Нет-нет, ничего я не подрастеряла, и даже если лед растает, пускай – я тогда вылью его Магнусу во двор, льду все равно суждено растаять, рано или поздно, как все однажды растает, так я и скажу, так и крикну ему.
Весь лед растает.
Давид
Я проснулся с первыми лучами солнца. Оно высасывало из меня влагу, хотя было лишь раннее утро. Вкус пыли во рту, пересохшем так, что даже язык онемел. И еще вкус пожара. От меня воняло, как от куска копченого мяса.
Я лежал, прижавшись щекой к земле. К растрескавшейся почве. Я видел на ней царапины, делавшие ее похожей на старческую кожу. Высохшие кустики травы по-прежнему не давали земле развалиться, но вскоре и они превратятся в пыль. И то, что когда-то было плодородной почвой, сдует ветром.

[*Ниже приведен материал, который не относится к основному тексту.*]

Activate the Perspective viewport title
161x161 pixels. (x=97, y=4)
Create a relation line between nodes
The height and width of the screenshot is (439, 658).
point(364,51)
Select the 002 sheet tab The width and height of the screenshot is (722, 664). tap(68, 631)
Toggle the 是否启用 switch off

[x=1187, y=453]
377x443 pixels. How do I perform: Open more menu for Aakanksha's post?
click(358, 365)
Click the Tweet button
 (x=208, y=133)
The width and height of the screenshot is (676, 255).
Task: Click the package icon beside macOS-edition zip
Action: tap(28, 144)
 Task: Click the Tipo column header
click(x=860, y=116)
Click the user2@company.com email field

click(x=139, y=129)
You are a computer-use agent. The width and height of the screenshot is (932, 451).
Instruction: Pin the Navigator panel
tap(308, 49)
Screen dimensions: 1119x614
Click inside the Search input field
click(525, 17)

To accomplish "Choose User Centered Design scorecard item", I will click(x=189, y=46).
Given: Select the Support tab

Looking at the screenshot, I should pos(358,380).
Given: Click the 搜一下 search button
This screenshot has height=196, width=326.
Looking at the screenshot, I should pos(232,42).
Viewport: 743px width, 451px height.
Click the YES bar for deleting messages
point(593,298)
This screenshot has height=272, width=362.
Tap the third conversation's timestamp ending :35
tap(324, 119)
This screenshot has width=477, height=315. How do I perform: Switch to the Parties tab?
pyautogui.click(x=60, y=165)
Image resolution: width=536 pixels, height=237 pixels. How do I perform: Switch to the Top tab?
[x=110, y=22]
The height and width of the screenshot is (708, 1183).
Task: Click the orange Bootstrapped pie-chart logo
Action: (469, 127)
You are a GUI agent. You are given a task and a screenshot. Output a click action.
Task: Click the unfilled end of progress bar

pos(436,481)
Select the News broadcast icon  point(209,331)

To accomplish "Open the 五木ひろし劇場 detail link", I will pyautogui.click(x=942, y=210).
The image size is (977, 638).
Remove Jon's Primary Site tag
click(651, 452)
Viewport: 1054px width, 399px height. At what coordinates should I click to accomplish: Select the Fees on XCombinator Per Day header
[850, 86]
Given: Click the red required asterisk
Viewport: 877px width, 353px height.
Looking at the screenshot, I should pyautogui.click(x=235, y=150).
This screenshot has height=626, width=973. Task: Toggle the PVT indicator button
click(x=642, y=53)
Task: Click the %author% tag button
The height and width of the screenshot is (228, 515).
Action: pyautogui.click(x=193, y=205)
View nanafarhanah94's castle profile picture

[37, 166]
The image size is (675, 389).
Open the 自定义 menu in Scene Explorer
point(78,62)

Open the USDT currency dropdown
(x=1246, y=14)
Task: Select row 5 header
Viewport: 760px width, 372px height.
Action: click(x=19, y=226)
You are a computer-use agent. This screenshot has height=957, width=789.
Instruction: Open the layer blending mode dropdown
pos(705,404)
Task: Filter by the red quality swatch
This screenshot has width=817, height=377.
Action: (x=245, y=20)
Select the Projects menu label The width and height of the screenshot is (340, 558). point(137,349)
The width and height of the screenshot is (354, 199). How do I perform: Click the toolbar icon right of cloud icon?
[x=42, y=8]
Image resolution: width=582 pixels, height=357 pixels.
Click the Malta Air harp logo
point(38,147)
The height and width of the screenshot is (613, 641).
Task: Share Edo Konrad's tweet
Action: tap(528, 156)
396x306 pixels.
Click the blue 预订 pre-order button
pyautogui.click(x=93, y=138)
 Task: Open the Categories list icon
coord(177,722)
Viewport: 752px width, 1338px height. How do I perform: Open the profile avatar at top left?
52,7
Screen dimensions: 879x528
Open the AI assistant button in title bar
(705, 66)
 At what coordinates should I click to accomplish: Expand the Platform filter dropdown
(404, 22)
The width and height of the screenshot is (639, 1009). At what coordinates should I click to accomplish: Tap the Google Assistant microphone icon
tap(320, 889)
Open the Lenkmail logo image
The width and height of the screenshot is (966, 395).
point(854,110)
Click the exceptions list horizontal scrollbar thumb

Я встал. Рядом валялось брошенное кем-то ведро, а в нем на дне я увидел каплю грязной воды. Грязная вода, пить грязную воду нельзя.
Но я не удержался. Вылил ее себе в рот. Во рту появилась слюна. И вкус – может, мой собственный, а может, от воды. Мерзкий, словно отравленный.
Я вернулся в ангар и собрал вещи: одежду, немного еды, которую я берег. И быстро сложил все в рюкзак. Старался не шуметь. Маргерита спала на моей койке, крепко и беззвучно.
Каждый раз, когда я склонялся над рюкзаком, в голове у меня бухало, а к горлу подкатывала тошнота. Но положить этому конец я не пытался. Это были желанные тошнота и головная боль. Я их заслужил.
Я закинул за плечи рюкзак и поднял Лу.
Наконец-то я сам понесу собственную дочь.
Сегодня свою дочь я понесу сам. Вчера мне тоже надо было ее нести.
И сына, Огюста, на руки следовало взять мне. Именно я должен был его нести. Для Анны он оказался чересчур тяжелым. Она, наверное, споткнулась… Он был чересчур тяжелым.
Нет.
Хватит, сейчас – Лу. Ребенок у меня на руках. Она живая. Она здесь. И я готов ее на край света нести.
Возле входа никого не было. Место, когда-то бывшее лагерем, больше никто не охранял.
Я не оглядывался. Не смотрел на сожженную землю, на спящих, тех, кого по пробуждении ждет жажда. Жажда и пламя, от которых они бежали, но которые догнали их.
Шел я медленно – за плечами болтался рюкзак, на руках спала Лу. Мне было одновременно и тяжело, и легко.